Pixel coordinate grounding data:
=== Begin Enclosure ===
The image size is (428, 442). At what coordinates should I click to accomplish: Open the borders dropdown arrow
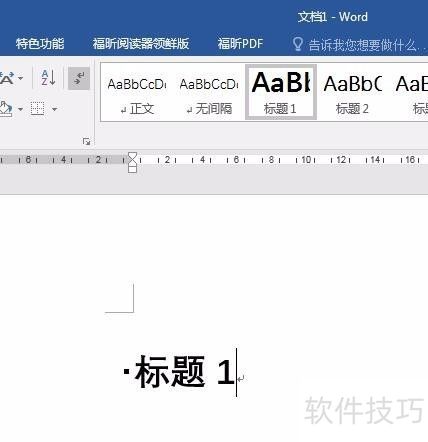pos(54,109)
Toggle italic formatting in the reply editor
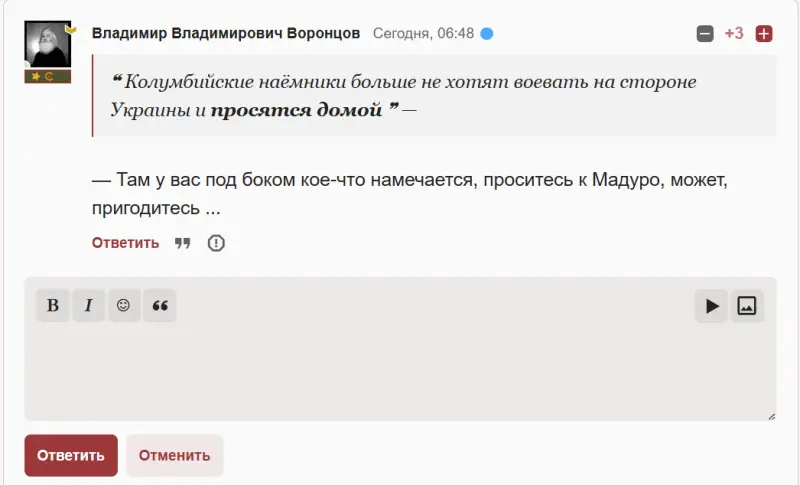Screen dimensions: 800x485 (88, 306)
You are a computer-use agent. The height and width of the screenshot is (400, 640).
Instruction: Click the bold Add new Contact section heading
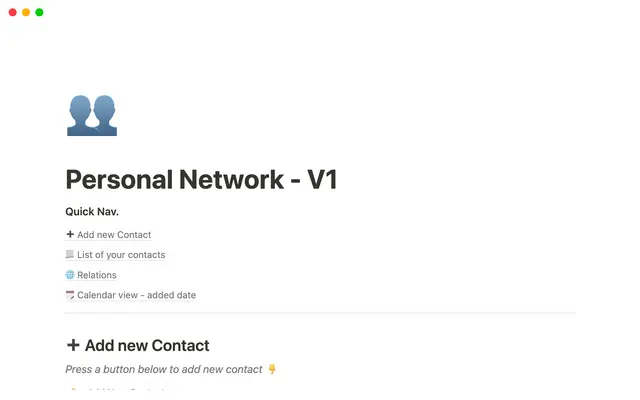coord(147,346)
=== End Enclosure ===
(Task statement) With the pictures omitted, the records above are to be repeated exactly.

(Response)
The image size is (428, 442). At what coordinates should I click to accomplish: Open the borders dropdown arrow
pos(54,109)
Toggle italic formatting in the reply editor
Screen dimensions: 800x485 (88, 306)
You are a computer-use agent. The height and width of the screenshot is (400, 640).
Instruction: Click the bold Add new Contact section heading
coord(147,346)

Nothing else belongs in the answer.